US 12,080,084 B2
Scene text detection method and system based on sequential deformation
Liangrui Peng, Beijing (CN); Shanyu Xiao, Beijing (CN); Ruijie Yan, Beijing (CN); Gang Yao, Beijing (CN); Shengjin Wang, Beijing (CN); Jaesik Min, Gyeonggi (KR); and Jong Ub Suk, Seoul (KR)
Assigned to TSINGHUA UNIVERSITY, Beijing (CN); HYUNDAI MOTOR COMPANY, Seoul (KR); and KIA CORPORATION, Seoul (KR)
Filed by Tsinghua University, Beijing (CN); HYUNDAI MOTOR COMPANY, Seoul (KR); and Kia Corporation, Seoul (KR)
Filed on Aug. 20, 2021, as Appl. No. 17/407,549.
Claims priority of application No. 202010853196.4 (CN), filed on Aug. 22, 2020.
Prior Publication US 2022/0058420 A1, Feb. 24, 2022
Int. Cl. G06V 20/62 (2022.01); G06F 18/214 (2023.01); G06N 3/04 (2023.01); G06N 3/084 (2023.01); G06V 10/22 (2022.01); G06V 10/40 (2022.01); G06V 30/10 (2022.01)

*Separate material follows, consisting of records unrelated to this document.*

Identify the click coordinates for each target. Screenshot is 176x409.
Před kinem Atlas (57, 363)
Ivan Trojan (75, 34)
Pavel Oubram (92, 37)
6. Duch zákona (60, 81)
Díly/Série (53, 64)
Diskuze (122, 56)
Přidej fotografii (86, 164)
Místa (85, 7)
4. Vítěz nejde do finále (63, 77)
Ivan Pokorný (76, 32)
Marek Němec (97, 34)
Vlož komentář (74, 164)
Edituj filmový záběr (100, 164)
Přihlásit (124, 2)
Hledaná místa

CPC G06V 20/63 (2022.01) [G06F 18/214 (2023.01); G06N 3/04 (2013.01); G06N 3/084 (2013.01); G06V 10/225 (2022.01); G06V 10/40 (2022.01); G06V 30/10 (2022.01)] 18 Claims
OG exemplary drawing
 
1. A method for detecting a scene text based on a feature extraction module, a sequential deformation module, an auxiliary character counting network, and an object detection baseline network, the method comprising:
extracting, by the feature extraction module, a first feature map for a scene image input based on a convolutional neural network, and delivering the first feature map to a sequential deformation module;
obtaining, by the sequential deformation module, sampled feature maps corresponding to sampling positions by performing iterative sampling through predicting an offset for each pixel of the first feature map, obtaining a second feature map by performing a concatenation operation in deep learning according to a channel dimension for the first feature map and the sampled feature maps obtained by the iterative sampling, and delivering the second feature map to an auxiliary character counting network;
obtaining, by the sequential deformation module, a third feature map by performing a feature aggregation operation for the second feature map in the channel dimension, and delivering the third feature map to the object detection baseline network; and
performing, by the object detection baseline network, text area candidate box extraction for the third feature map and obtaining a text area prediction result as a scene text detection result through regression fitting.